== Provided entries ==

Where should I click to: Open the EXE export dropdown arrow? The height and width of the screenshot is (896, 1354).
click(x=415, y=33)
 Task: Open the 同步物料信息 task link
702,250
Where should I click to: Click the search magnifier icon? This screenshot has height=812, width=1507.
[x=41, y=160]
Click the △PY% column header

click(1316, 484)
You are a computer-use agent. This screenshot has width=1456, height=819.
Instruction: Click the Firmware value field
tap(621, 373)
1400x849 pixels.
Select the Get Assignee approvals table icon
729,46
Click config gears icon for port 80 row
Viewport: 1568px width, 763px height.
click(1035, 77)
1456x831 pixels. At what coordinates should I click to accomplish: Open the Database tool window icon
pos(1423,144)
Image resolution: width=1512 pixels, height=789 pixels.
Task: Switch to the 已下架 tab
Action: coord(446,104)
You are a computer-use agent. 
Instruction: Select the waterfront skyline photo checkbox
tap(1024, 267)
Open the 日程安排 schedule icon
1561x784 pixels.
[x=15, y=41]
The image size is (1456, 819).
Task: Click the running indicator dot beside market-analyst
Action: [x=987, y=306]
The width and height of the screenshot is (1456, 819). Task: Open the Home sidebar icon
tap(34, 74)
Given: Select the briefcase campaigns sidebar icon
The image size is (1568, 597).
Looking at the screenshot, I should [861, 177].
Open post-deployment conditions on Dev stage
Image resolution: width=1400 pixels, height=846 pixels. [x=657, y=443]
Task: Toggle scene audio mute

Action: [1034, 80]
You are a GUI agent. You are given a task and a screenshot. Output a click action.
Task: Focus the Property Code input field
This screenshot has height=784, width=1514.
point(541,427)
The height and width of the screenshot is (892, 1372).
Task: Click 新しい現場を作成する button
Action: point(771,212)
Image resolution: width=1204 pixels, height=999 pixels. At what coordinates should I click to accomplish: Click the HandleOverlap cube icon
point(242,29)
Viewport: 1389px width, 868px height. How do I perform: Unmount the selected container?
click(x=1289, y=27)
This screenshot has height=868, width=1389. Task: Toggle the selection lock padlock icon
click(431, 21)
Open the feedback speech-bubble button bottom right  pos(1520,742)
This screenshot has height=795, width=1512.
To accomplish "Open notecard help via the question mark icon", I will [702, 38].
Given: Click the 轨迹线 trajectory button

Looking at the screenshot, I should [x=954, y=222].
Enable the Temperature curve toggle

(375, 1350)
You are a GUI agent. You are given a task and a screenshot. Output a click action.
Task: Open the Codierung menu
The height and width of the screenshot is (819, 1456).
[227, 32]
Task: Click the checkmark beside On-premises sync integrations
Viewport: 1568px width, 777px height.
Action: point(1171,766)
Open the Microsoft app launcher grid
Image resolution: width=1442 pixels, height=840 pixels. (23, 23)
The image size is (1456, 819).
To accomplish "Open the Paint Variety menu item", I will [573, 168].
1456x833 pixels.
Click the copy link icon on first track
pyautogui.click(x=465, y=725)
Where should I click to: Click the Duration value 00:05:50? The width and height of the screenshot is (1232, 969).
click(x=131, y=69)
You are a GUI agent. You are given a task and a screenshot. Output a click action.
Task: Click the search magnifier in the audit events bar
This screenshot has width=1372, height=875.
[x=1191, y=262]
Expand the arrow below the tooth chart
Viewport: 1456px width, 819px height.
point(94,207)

== The task ==
Once the line with "Viewport: 1389px width, 868px" is found in the records above, print exactly that line and every line after it through the line with "1456x833 pixels.".

== Finished task ==
Viewport: 1389px width, 868px height. How do I perform: Unmount the selected container?
click(x=1289, y=27)
This screenshot has height=868, width=1389. Task: Toggle the selection lock padlock icon
click(431, 21)
Open the feedback speech-bubble button bottom right  pos(1520,742)
This screenshot has height=795, width=1512.
To accomplish "Open notecard help via the question mark icon", I will [702, 38].
Given: Click the 轨迹线 trajectory button

Looking at the screenshot, I should [x=954, y=222].
Enable the Temperature curve toggle

(375, 1350)
You are a GUI agent. You are given a task and a screenshot. Output a click action.
Task: Open the Codierung menu
The height and width of the screenshot is (819, 1456).
[227, 32]
Task: Click the checkmark beside On-premises sync integrations
Viewport: 1568px width, 777px height.
Action: point(1171,766)
Open the Microsoft app launcher grid
Image resolution: width=1442 pixels, height=840 pixels. (23, 23)
The image size is (1456, 819).
To accomplish "Open the Paint Variety menu item", I will [573, 168].
1456x833 pixels.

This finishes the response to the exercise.